:: EXERCISE OBJECTIVE ::
Every record here should be printed again exactly.

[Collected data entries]
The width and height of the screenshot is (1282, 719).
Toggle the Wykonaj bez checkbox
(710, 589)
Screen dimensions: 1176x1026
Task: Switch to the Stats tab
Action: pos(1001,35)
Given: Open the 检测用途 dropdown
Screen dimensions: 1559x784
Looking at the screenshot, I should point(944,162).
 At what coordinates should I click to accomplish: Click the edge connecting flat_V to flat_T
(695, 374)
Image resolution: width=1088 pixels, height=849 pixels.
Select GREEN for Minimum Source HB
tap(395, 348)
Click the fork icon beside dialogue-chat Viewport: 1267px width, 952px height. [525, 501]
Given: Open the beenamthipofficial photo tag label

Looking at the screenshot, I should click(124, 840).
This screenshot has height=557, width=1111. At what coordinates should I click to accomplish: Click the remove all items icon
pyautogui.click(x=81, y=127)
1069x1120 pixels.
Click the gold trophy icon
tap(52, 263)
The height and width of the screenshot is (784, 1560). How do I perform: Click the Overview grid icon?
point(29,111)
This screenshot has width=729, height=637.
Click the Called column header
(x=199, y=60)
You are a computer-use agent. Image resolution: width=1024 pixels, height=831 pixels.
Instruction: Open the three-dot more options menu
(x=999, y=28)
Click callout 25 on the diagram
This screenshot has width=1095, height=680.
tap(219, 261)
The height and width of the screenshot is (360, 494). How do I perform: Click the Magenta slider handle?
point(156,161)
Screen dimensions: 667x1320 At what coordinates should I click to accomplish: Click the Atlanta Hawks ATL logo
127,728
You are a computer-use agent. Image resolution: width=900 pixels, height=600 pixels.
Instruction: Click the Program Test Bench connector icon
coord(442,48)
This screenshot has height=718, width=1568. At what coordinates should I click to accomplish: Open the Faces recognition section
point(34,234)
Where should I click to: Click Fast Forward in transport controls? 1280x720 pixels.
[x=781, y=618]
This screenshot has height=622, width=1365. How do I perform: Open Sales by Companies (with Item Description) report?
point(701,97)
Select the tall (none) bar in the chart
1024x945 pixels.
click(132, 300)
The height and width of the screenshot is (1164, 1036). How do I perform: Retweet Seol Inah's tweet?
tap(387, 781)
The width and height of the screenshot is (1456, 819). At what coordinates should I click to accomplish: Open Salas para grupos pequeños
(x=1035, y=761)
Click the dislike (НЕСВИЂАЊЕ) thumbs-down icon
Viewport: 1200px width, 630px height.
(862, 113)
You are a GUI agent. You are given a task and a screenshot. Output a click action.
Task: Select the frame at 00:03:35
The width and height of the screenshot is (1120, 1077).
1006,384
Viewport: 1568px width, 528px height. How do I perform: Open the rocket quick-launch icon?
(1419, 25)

:: EXERCISE RESPONSE ::
The width and height of the screenshot is (1282, 719).
Toggle the Wykonaj bez checkbox
(710, 589)
Screen dimensions: 1176x1026
Task: Switch to the Stats tab
Action: pos(1001,35)
Given: Open the 检测用途 dropdown
Screen dimensions: 1559x784
Looking at the screenshot, I should point(944,162).
 At what coordinates should I click to accomplish: Click the edge connecting flat_V to flat_T
(695, 374)
Image resolution: width=1088 pixels, height=849 pixels.
Select GREEN for Minimum Source HB
tap(395, 348)
Click the fork icon beside dialogue-chat Viewport: 1267px width, 952px height. [525, 501]
Given: Open the beenamthipofficial photo tag label

Looking at the screenshot, I should click(124, 840).
This screenshot has height=557, width=1111. At what coordinates should I click to accomplish: Click the remove all items icon
pyautogui.click(x=81, y=127)
1069x1120 pixels.
Click the gold trophy icon
tap(52, 263)
The height and width of the screenshot is (784, 1560). How do I perform: Click the Overview grid icon?
point(29,111)
This screenshot has width=729, height=637.
Click the Called column header
(x=199, y=60)
You are a computer-use agent. Image resolution: width=1024 pixels, height=831 pixels.
Instruction: Open the three-dot more options menu
(x=999, y=28)
Click callout 25 on the diagram
This screenshot has width=1095, height=680.
tap(219, 261)
The height and width of the screenshot is (360, 494). How do I perform: Click the Magenta slider handle?
point(156,161)
Screen dimensions: 667x1320 At what coordinates should I click to accomplish: Click the Atlanta Hawks ATL logo
127,728
You are a computer-use agent. Image resolution: width=900 pixels, height=600 pixels.
Instruction: Click the Program Test Bench connector icon
coord(442,48)
This screenshot has height=718, width=1568. At what coordinates should I click to accomplish: Open the Faces recognition section
point(34,234)
Where should I click to: Click Fast Forward in transport controls? 1280x720 pixels.
[x=781, y=618]
This screenshot has height=622, width=1365. How do I perform: Open Sales by Companies (with Item Description) report?
point(701,97)
Select the tall (none) bar in the chart
1024x945 pixels.
click(132, 300)
The height and width of the screenshot is (1164, 1036). How do I perform: Retweet Seol Inah's tweet?
tap(387, 781)
The width and height of the screenshot is (1456, 819). At what coordinates should I click to accomplish: Open Salas para grupos pequeños
(x=1035, y=761)
Click the dislike (НЕСВИЂАЊЕ) thumbs-down icon
Viewport: 1200px width, 630px height.
(862, 113)
You are a GUI agent. You are given a task and a screenshot. Output a click action.
Task: Select the frame at 00:03:35
The width and height of the screenshot is (1120, 1077).
1006,384
Viewport: 1568px width, 528px height. How do I perform: Open the rocket quick-launch icon?
(1419, 25)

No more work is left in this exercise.